• [GIVEN PROBLEM]: Please turn the lines from the line with "You are a computer-use agent. Image resolution: width=887" to the line with "click(x=383, y=650)" into a numbered list, leaving out any blank lines. Use only those lines.

--- Start ---

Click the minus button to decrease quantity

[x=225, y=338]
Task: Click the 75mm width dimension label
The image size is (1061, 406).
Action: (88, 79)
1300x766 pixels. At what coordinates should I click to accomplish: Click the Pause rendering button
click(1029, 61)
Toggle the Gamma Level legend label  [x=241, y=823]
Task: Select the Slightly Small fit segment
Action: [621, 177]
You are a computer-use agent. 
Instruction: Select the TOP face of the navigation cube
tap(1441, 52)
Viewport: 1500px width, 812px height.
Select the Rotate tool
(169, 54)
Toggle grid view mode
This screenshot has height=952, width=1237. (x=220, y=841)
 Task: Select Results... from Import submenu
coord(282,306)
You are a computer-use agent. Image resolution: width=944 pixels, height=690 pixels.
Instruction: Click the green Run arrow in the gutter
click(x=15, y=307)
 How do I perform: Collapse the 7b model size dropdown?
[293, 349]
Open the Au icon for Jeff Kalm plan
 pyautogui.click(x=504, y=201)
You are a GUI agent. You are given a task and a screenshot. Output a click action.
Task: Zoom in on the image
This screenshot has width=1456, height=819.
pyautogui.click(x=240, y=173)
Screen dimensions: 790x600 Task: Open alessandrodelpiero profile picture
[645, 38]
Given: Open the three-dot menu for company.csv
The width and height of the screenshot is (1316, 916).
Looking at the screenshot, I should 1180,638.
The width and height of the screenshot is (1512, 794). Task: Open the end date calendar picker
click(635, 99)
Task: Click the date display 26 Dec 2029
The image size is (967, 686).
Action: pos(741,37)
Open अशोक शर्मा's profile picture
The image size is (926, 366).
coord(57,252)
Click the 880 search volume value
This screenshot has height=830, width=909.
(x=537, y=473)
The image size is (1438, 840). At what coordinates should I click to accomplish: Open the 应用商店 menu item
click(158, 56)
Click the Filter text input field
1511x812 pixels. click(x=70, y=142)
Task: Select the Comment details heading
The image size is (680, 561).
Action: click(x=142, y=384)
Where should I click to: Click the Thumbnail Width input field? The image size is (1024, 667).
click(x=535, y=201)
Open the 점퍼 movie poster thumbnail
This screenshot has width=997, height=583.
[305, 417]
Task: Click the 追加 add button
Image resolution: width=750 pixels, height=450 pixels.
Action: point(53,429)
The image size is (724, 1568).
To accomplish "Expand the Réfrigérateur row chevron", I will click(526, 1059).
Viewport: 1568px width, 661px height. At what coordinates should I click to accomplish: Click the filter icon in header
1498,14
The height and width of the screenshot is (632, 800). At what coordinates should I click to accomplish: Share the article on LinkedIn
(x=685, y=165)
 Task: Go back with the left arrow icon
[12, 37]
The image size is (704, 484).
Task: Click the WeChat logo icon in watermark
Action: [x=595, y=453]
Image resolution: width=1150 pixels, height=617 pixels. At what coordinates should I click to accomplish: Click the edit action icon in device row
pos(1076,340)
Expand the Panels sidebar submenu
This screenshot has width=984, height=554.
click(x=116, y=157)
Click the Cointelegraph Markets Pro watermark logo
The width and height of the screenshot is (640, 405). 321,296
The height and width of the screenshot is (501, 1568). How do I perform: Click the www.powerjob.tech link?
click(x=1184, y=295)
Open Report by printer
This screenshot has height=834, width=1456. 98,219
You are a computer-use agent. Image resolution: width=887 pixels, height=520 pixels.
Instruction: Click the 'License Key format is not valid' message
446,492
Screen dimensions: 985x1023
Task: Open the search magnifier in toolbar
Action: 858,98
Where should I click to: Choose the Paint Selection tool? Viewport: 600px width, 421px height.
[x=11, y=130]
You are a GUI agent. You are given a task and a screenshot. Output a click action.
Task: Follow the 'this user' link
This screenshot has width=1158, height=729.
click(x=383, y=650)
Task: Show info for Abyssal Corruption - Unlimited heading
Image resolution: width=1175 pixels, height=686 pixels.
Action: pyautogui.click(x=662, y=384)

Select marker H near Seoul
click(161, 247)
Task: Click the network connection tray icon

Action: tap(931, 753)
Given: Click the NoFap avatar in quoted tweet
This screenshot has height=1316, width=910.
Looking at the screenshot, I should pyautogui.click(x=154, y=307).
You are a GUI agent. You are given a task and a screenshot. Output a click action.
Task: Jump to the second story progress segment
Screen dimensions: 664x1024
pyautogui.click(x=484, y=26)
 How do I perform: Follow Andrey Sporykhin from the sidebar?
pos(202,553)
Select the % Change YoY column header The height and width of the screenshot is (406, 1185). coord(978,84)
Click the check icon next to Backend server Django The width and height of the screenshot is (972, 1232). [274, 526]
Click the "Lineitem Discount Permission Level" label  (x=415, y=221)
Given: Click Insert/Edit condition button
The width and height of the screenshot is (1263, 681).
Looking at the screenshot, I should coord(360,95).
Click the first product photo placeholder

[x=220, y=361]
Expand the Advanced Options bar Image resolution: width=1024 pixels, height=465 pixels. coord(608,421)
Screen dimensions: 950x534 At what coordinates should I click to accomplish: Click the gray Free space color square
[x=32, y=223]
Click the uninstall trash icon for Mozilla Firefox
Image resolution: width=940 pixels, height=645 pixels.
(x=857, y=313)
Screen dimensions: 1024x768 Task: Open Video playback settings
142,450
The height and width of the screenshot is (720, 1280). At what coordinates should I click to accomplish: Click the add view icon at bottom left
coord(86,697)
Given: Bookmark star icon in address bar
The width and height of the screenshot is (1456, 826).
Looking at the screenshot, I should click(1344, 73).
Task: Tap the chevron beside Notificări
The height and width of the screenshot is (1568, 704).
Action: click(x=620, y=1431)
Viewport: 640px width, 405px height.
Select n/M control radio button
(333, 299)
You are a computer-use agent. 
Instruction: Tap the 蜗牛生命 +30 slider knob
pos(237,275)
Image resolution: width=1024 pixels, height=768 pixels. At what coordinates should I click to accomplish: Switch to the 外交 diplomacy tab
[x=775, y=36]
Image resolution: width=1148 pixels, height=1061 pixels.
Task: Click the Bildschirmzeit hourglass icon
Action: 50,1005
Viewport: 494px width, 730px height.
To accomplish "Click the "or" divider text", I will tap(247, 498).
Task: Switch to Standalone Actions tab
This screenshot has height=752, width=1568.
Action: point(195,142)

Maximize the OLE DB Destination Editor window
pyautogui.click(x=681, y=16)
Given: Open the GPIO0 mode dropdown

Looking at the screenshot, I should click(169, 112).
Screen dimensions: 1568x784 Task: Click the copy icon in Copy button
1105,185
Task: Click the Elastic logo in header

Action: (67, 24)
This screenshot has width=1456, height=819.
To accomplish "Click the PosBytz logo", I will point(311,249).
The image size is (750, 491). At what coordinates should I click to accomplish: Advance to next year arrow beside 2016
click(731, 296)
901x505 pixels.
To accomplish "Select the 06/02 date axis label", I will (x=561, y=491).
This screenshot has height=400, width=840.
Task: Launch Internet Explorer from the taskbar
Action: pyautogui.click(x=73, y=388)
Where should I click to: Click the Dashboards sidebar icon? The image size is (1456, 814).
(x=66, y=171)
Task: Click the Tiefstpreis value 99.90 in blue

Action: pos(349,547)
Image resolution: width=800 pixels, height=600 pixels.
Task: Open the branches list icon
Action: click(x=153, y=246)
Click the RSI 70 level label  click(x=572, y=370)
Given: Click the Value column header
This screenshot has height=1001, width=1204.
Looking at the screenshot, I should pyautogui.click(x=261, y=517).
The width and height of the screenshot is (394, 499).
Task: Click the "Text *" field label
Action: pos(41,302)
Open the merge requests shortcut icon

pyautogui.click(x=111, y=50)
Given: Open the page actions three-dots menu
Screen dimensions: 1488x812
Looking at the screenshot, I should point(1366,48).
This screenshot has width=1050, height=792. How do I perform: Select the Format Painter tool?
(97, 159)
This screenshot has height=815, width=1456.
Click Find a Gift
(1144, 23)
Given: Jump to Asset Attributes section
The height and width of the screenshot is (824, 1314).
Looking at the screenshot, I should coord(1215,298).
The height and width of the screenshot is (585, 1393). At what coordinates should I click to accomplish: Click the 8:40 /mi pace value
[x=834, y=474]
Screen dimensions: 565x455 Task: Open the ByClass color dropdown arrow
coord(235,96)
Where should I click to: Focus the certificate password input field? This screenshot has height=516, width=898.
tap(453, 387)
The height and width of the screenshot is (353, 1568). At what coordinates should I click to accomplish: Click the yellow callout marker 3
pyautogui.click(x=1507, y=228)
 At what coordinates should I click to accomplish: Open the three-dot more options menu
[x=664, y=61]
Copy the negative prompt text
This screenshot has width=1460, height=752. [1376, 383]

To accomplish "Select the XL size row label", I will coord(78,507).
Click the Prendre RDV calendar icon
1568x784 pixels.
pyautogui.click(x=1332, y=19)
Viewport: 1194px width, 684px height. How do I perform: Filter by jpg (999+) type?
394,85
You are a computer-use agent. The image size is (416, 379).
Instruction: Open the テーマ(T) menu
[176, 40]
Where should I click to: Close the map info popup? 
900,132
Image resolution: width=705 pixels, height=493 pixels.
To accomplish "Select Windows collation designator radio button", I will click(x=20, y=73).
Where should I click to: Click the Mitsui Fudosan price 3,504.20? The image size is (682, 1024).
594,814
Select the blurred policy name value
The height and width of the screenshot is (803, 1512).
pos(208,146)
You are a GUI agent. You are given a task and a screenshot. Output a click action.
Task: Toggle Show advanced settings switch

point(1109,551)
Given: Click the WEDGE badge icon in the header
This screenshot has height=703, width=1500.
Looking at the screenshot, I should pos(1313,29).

--- End ---

• [WRITTEN RESPONSE]:
1. You are a computer-use agent. Image resolution: width=887 pixels, height=520 pixels.
2. Instruction: Click the 'License Key format is not valid' message
3. 446,492
4. Screen dimensions: 985x1023
5. Task: Open the search magnifier in toolbar
6. Action: 858,98
7. Where should I click to: Choose the Paint Selection tool? Viewport: 600px width, 421px height.
8. [x=11, y=130]
9. You are a GUI agent. You are given a task and a screenshot. Output a click action.
10. Task: Follow the 'this user' link
11. This screenshot has width=1158, height=729.
12. click(x=383, y=650)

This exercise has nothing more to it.